### What is required:
For the data below, restate word for word only the lines from the line containing "Nový dotaz (85, 1153)" through the line containing "Přihlášení (83, 322)", both ends included.

### Data extract:
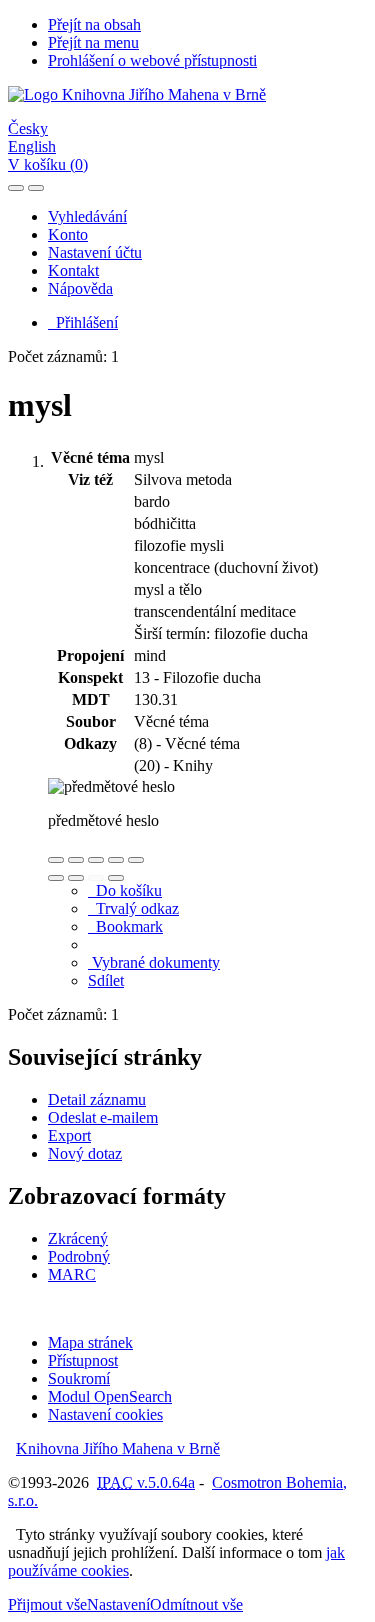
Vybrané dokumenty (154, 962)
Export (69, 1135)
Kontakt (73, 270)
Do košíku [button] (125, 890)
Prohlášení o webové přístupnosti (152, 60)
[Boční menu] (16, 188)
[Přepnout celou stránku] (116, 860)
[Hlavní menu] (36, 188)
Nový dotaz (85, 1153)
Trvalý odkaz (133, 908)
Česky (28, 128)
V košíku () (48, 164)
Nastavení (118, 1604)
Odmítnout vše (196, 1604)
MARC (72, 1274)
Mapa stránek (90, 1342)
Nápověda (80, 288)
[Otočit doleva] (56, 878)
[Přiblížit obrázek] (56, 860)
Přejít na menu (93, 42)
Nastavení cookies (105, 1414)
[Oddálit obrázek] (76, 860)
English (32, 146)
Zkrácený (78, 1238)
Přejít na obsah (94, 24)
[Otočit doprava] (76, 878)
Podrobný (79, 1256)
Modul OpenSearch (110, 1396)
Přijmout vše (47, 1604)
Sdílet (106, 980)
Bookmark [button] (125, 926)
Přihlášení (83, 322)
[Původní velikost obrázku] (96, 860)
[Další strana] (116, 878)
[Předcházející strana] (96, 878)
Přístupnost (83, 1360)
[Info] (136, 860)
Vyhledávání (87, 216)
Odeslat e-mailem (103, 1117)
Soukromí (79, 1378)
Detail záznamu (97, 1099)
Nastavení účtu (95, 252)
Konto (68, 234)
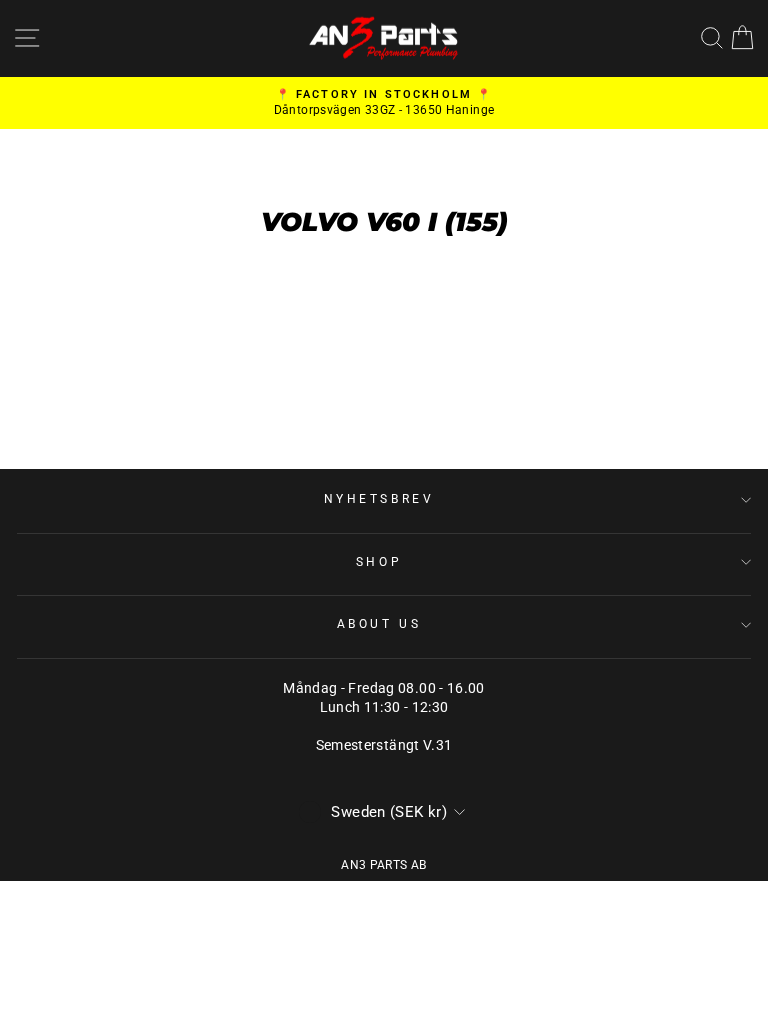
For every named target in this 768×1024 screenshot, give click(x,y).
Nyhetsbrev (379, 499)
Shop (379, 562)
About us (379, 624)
==
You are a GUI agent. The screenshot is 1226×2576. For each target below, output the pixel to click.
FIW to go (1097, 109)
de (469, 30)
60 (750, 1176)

### Response:
Nový dotaz (85, 1153)
Trvalý odkaz (133, 908)
Česky (28, 128)
V košíku () (48, 164)
Nastavení (118, 1604)
Odmítnout vše (196, 1604)
MARC (72, 1274)
Mapa stránek (90, 1342)
Nápověda (80, 288)
[Otočit doleva] (56, 878)
[Přiblížit obrázek] (56, 860)
Přejít na menu (93, 42)
Nastavení cookies (105, 1414)
[Oddálit obrázek] (76, 860)
English (32, 146)
Zkrácený (78, 1238)
Přejít na obsah (94, 24)
[Otočit doprava] (76, 878)
Podrobný (79, 1256)
Modul OpenSearch (110, 1396)
Přijmout vše (47, 1604)
Sdílet (106, 980)
Bookmark [button] (125, 926)
Přihlášení (83, 322)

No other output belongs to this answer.